If expanding the trials were to cause a delay in authorizing vaccines for pediatric use, he said, that would also put children at risk. “There’s always a human price to pay for knowledge,” he said. Of the heart ailments, he said: “It’s rare. It’s generally short lived and self resolving. It’s also a consequence of natural infection.”

The CDC’s data showed 12.6 cases per 1 million second doses administered, and researchers estimated that out of 1 million second doses given to boys ages 12-17, the vaccines might cause a maximum of 70 myocarditis cases, but would prevent 5,700 virus infections, 215 hospitalizations and two deaths. COVID-19 itself may cause heart problems in young people.

The FDA authorized the Pfizer vaccine on an emergency basis for children ages 12-15 in April; so far, the Moderna vaccine has been cleared only for people 18 and older. The agency attached a warning about potential heart problems to the fact sheets of the vaccines in June.

Many public health experts argue that with so much attention focused on hospitalizations and deaths among older Americans infected with the coronavirus, the risk for children has been overlooked. The American Academy of Pediatrics reported last week that more than 4 million American young children and adolescents had tested positive for the virus and 349 had died since the outset of the pandemic.

Biden’s attempt to put a general timeline on a possible authorization for children younger than 12 was unusual, and risked setting expectations for regulators to resolve a highly sensitive matter too soon.

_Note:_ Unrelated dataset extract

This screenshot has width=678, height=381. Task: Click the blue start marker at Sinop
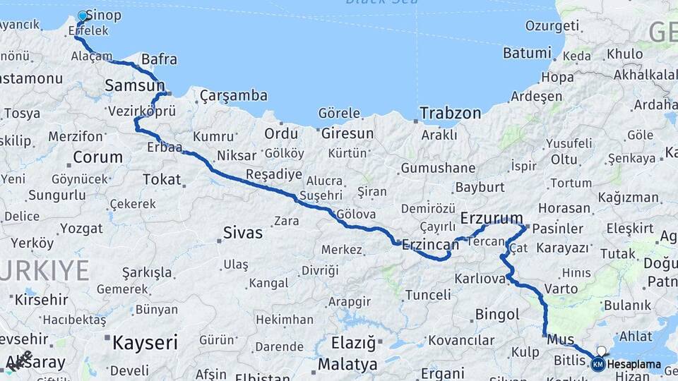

Biden and members of his administration have said they do not want to intervene in or be seen as influencing the work of regulators at the FDA — something that former President Donald Trump tried to do repeatedly last year as the agency reviewed coronavirus drugs and vaccines.

Government regulators and scientists have been hamstrung in recent months by a patchwork of sometimes weak data collection systems in the United States for vaccine side effects, forcing them to lean on a program called the Vaccine Adverse Event Reporting System, a 30-year-old federal monitoring system that relies on self-reported cases from patients and health care providers. That dilemma has increased the pressure on companies to do more rigorous studies in children.

“There is a clear and well-defined risk to delaying the availability of these vaccines” in young children, said Dr. Steven Black, an emeritus professor of pediatrics at Cincinnati Children’s Hospital Medical Center and the co-director of the Global Vaccine Data Network, a consortium that researches the safety of vaccines.

Black said that because of how rare the conditions were, increasing the size of the studies might not allow regulators to better detect the prevalence of the heart problems.

“The only way we’ll know about that is to roll the vaccine out and see what happens,” he said. “Passive reporting will probably be very good because I think we’re sensitized to the issue. We know to look for it. Physicians know to look for it.”